Ironically, Acts 12 ends with Herod dead and the word of God alive. The man who accepted the praise of the crowd as a god is struck down in the very moment of his glory. The word that proclaimed the true King, meanwhile, increases and multiplies. The reversal is complete. This is the rhythm of redemption—the pattern that runs through every age of the church. Empires rise and fall. The slave trade, which once seemed as permanent as the tides, was abolished. And the new Exodus God began in the death and resurrection of Jesus Christ continues, through his Spirit, into our own time.
The men and women of eighteenth-century England who gathered around Wilberforce believed—in light of the resurrection of our Lord Jesus—that the story of redemptive history was not background noise. It was the most real thing in the world. And because they believed that, they took it seriously and embodied it in both their public and private vocations. Their legislative work and their schoolrooms, their pamphlets and their prayer journals, their legal briefs and their acts of charity—all of it was, in the deepest sense, the work of sacrament: the bearing of God’s grace into the world, the making visible of what is still invisible—signs of the Kingdom that has come, and signposts of the Kingdom that is still to fully come.
We are part of that same story. The same Spirit who anointed Jesus to proclaim the year of the Lord’s favor, who descended at Pentecost, who sustained Dorcas’s hands in their sewing, who heard the earnest prayers of Acts 12 and sent an angel into a locked cell, who formed Whitefield and Wesley to preach and Newton to counsel and the Clapham community to practice and Wilberforce to persist—that same Spirit lives in us now, pressing this story forward through our lives and our labors.
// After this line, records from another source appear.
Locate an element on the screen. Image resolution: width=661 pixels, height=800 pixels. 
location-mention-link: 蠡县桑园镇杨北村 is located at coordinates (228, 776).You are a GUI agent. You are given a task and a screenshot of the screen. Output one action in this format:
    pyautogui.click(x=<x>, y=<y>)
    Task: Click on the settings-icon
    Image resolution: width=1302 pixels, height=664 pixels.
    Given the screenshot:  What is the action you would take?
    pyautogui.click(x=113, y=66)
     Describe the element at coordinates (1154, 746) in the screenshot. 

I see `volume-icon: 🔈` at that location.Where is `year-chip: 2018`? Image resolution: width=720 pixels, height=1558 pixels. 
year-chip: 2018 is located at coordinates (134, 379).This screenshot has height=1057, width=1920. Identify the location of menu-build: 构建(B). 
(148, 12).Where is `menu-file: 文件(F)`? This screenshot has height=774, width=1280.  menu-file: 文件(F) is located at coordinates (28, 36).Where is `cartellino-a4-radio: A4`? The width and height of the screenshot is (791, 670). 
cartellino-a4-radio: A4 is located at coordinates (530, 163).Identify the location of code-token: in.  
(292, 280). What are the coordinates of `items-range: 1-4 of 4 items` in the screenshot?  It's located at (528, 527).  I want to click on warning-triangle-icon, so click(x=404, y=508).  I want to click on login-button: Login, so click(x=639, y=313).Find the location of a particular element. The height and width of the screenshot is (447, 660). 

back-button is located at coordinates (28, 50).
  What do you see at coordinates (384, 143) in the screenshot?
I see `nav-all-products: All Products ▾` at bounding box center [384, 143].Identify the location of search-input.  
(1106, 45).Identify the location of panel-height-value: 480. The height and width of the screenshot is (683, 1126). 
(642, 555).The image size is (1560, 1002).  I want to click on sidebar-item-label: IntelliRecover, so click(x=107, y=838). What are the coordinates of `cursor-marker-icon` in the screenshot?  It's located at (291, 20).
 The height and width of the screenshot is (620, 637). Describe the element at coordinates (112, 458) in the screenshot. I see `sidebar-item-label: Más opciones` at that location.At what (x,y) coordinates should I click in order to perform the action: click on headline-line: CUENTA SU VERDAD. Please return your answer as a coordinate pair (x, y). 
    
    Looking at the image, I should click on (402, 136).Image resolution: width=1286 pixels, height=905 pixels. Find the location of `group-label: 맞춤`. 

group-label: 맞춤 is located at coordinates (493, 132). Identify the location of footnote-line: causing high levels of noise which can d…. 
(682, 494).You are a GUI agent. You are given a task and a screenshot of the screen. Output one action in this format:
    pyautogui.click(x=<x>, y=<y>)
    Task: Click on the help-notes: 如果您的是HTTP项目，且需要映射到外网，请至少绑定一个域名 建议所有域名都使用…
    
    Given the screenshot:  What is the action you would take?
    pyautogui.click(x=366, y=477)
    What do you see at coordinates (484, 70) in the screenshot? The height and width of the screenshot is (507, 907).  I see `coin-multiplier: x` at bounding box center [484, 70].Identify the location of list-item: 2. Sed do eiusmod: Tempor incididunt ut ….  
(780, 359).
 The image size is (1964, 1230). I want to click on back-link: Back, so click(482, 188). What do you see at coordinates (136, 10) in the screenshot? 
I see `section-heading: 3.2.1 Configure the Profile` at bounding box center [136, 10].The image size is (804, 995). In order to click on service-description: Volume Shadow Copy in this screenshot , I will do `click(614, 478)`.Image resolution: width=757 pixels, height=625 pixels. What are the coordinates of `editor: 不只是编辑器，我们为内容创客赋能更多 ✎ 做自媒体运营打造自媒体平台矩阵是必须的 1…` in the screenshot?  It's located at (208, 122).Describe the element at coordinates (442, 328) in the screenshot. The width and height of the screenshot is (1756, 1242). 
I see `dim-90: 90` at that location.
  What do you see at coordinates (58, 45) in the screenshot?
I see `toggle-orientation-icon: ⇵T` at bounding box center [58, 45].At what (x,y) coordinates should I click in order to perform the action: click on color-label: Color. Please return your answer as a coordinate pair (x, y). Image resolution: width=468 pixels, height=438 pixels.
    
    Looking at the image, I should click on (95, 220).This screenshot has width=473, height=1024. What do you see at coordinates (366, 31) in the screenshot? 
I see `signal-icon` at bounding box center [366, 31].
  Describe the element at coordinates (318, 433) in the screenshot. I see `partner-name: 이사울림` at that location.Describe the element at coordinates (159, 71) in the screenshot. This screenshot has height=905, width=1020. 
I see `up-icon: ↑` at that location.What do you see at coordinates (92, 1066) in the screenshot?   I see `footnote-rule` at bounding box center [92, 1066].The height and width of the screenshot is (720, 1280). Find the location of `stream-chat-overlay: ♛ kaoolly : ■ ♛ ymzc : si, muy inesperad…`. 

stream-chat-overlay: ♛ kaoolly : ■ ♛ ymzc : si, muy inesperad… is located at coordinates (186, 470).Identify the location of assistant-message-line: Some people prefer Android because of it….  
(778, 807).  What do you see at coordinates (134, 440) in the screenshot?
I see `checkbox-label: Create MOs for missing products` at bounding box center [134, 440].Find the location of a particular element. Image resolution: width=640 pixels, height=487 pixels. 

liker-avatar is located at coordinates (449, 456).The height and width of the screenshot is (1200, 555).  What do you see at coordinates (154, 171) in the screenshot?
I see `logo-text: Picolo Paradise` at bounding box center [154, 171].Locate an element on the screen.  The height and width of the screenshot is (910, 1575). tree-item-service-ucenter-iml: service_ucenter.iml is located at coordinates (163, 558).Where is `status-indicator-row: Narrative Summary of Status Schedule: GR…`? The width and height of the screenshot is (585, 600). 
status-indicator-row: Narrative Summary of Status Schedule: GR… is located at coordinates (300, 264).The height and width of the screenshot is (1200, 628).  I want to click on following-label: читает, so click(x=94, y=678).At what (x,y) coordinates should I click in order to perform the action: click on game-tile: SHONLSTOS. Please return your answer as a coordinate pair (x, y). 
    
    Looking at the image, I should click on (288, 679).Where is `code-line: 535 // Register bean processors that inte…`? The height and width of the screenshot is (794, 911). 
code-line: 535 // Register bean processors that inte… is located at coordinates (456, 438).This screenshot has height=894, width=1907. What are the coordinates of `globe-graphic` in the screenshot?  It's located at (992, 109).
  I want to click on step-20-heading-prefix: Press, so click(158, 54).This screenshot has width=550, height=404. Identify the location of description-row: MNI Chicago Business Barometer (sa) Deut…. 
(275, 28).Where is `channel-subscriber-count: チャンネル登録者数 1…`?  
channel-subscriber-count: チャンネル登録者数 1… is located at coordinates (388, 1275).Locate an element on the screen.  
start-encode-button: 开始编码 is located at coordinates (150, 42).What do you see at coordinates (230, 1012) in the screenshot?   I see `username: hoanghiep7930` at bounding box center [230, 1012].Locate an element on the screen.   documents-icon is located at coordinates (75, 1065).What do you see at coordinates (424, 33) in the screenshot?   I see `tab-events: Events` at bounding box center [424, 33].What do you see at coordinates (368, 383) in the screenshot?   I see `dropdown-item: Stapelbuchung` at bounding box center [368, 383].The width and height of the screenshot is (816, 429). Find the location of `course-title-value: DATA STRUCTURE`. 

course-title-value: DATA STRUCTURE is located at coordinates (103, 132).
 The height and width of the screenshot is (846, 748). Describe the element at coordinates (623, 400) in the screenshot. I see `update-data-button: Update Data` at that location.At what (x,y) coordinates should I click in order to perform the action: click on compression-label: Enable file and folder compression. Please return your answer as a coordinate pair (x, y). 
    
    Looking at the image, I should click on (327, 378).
Returning now to Kiara in her cave. At the end of Mufasa: The Lion King, after Rafiki has finished telling her the story of her grandfather—a story of fear overcome, of an orphaned cub who became the great king of the Pride Lands—something shifts in her. She had entered that cave trembling. But now she knows. She knows whose granddaughter she is. She knows the story she belongs to. She climbs to the top of the rock, opens her mouth, and roars. Not out of pride or performance, but out of deep, settled conviction. The story has found and shaped her. She is no longer afraid to venture out into the world and rise to her calling as the queen appointed to restore and sustain the order of the Pride Lands.
Like the world Kiara faced, like the world the early church of Acts faced, like the world Wilberforce and his friends faced—our times are difficult. The fractures are real. The weight of what feels broken—in our institutions, our politics, our communities, our trust in one another—is not something to be minimized. But we are not without a story to stand in. We are rooted in the story of redemption, made possible by the resurrection of Jesus Christ, and that story is the truest and the most real thing in the world. Because it is true and real, we too can confidently step into the story—proclaiming the risen Christ in the spheres where we live and work, practicing the renewal of God’s Jubilee in the particular vocations we have been given, and praying together with the earnest, expectant faith of people who long for the Kingdom of God to make all things right again.